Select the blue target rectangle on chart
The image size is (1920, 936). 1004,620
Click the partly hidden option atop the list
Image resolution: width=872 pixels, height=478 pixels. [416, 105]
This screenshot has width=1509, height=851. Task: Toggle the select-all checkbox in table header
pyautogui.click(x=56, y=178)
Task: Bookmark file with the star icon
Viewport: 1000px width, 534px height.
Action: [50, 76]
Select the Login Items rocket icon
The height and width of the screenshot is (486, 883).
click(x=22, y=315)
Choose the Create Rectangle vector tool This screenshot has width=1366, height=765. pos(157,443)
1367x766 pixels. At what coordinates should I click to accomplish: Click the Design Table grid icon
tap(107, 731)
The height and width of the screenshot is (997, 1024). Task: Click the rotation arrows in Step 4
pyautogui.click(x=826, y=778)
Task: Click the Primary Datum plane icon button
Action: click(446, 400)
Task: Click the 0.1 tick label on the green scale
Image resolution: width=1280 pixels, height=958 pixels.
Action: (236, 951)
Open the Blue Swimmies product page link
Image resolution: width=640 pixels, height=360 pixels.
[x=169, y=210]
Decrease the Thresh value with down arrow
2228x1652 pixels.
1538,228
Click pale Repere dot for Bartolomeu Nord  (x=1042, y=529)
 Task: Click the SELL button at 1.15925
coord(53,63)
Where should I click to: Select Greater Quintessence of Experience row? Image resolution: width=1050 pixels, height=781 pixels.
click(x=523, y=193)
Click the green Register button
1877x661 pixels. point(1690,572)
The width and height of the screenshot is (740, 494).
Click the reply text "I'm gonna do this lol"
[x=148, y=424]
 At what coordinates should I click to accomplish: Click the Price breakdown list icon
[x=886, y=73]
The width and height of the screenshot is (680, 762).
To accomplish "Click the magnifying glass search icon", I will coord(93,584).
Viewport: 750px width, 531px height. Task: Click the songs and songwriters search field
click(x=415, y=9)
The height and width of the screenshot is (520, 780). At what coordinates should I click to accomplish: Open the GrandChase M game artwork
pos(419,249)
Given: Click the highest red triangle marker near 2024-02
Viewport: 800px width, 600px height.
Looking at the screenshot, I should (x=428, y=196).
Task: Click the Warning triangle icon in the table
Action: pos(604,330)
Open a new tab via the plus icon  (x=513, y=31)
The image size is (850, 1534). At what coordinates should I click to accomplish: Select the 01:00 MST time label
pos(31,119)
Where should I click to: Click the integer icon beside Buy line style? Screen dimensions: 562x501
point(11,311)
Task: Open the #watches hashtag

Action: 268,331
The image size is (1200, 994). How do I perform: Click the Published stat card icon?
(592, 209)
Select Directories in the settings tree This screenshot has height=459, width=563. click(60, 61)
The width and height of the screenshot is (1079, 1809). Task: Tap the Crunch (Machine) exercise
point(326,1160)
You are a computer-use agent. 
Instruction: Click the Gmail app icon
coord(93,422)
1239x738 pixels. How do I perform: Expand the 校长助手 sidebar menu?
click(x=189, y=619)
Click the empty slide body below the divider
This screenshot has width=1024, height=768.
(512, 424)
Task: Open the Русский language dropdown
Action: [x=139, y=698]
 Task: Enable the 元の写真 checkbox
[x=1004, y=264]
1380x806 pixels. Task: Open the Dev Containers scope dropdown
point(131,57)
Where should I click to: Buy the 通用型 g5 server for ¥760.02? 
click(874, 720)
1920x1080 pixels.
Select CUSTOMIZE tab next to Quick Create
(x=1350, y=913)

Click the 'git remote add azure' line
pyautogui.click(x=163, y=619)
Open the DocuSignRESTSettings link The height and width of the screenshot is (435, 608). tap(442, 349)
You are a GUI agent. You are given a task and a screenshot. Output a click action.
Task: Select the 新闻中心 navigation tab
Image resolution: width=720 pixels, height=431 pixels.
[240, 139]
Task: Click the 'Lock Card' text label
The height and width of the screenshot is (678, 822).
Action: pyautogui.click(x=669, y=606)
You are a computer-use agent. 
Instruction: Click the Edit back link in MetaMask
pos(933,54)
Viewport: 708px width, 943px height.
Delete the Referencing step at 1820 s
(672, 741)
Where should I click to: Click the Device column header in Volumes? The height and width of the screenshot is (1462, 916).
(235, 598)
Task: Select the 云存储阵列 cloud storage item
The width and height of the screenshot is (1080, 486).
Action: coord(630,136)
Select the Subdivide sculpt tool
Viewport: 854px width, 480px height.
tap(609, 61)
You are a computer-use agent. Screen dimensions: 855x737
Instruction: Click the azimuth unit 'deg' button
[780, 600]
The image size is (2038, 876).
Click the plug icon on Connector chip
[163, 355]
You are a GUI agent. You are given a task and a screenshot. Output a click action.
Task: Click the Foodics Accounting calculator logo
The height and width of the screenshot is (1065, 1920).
________
→ The task
Find the line with "breakdown list icon" in the entries above. Retype it and each line after it, exactly, through the line with "Click the empty slide body below the divider", and stop there.

→ Response
 At what coordinates should I click to accomplish: Click the Price breakdown list icon
[x=886, y=73]
The width and height of the screenshot is (680, 762).
To accomplish "Click the magnifying glass search icon", I will coord(93,584).
Viewport: 750px width, 531px height. Task: Click the songs and songwriters search field
click(x=415, y=9)
The height and width of the screenshot is (520, 780). At what coordinates should I click to accomplish: Open the GrandChase M game artwork
pos(419,249)
Given: Click the highest red triangle marker near 2024-02
Viewport: 800px width, 600px height.
Looking at the screenshot, I should (x=428, y=196).
Task: Click the Warning triangle icon in the table
Action: pos(604,330)
Open a new tab via the plus icon  (x=513, y=31)
The image size is (850, 1534). At what coordinates should I click to accomplish: Select the 01:00 MST time label
pos(31,119)
Where should I click to: Click the integer icon beside Buy line style? Screen dimensions: 562x501
point(11,311)
Task: Open the #watches hashtag

Action: 268,331
The image size is (1200, 994). How do I perform: Click the Published stat card icon?
(592, 209)
Select Directories in the settings tree This screenshot has height=459, width=563. click(60, 61)
The width and height of the screenshot is (1079, 1809). Task: Tap the Crunch (Machine) exercise
point(326,1160)
You are a computer-use agent. 
Instruction: Click the Gmail app icon
coord(93,422)
1239x738 pixels. How do I perform: Expand the 校长助手 sidebar menu?
click(x=189, y=619)
Click the empty slide body below the divider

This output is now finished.